B.5.3. The Capillaries


Purpose: The function of the capillaries is to transport nutrients and oxygen from the blood to all the tissues in the body and to collect waste from these tissues back into the blood.

A. Hydrostatic Pressure in the capillaries:
1.
The capillaries do not have a muscular wall. In fact they only have a single layer of cells. These are called endothelial cells.
2.
Because of this thin wall, water and small molecules can easily filtrate (=seep) through this porous layers of cells. But, the capillary membrane works as a filter; large molecules and cells cannot pass through the membrane.

diagram of one capillary with one arteriole and a venule attached
3.
The blood pressure in the arterioles, at the start of the capillaries, is typically 30 mmHg. Remember that the blood pressure has decreased along the arterial system from about 120/80 to 30 mmHg (because of the arterioles). Furthermore, the blood flow is no longer pulsatile. This pressure is called the hydrostatic pressure.
4.
At the beginning of the capillary therefore, the hydrostatic pressure is 30 mmHg. But the end of the capillary, this hydrostatic pressure has decreased to about 20 mmHg!

Diagram of the hydrostatic pressures at the begining and at the end of the capillary
5.
Why? Because of the resistance of the capillary wall to the blood flow, just like in the arterioles.
6.
At the same time, outside the capillaries, in the interstitial space, the pressure is much lower; about 0 mmHg.
7.
Therefore, the pressure difference (=gradient) between inside and outside the capillary would be 20-30 mmHg. This is quite a lot.


8.
In fact, if there were nothing else, we would quickly loose all our water (5 litres blood) into the larger interstitial space (typically 10-15 litres); we would then develop massive oedema and die of cardiovascular shock.
9.
Obviously, this does not happen and this is due to the oncotic pressure and the capillary exchange system.

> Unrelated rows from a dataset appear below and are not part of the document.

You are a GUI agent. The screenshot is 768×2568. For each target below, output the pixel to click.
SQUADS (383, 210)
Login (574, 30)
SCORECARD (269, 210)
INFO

B. Oncotic Pressure in the capillaries:

top?

1.
The oncotic pressure is an osmotic pressure. This is because the capillaries allow the filtration of water and small molecules but not of large molecules (such as albumin). If particles cannot pass a wall but water can, then water is transported and this is osmosis.

(Remember osmosis? see A.2.3. Passive Transport Systems)
2.
The height of the oncotic pressure is determined by the number of particles that cannot filtrate through the membrane. In general, this is typically about 25 mmHg.

Diagram of the oncotic pressures at the begining and at the end of the capillary
3.
Furthermore, in contrast to the hydrostatic pressure, the oncotic pressure is constant throughout the length of the capillaries.
4.
Now, we are going to ‘play’ these two pressures against each other!

5.
Remember that the hydrostatic pressure is a pressure from inside the capillary to the outside; it ‘pushes’ the water to go out of the capillary.
6.
The oncotic pressure works in the opposite direction; it is a ‘sucking’ pressure. It absorbs water from outside to inside the capillary.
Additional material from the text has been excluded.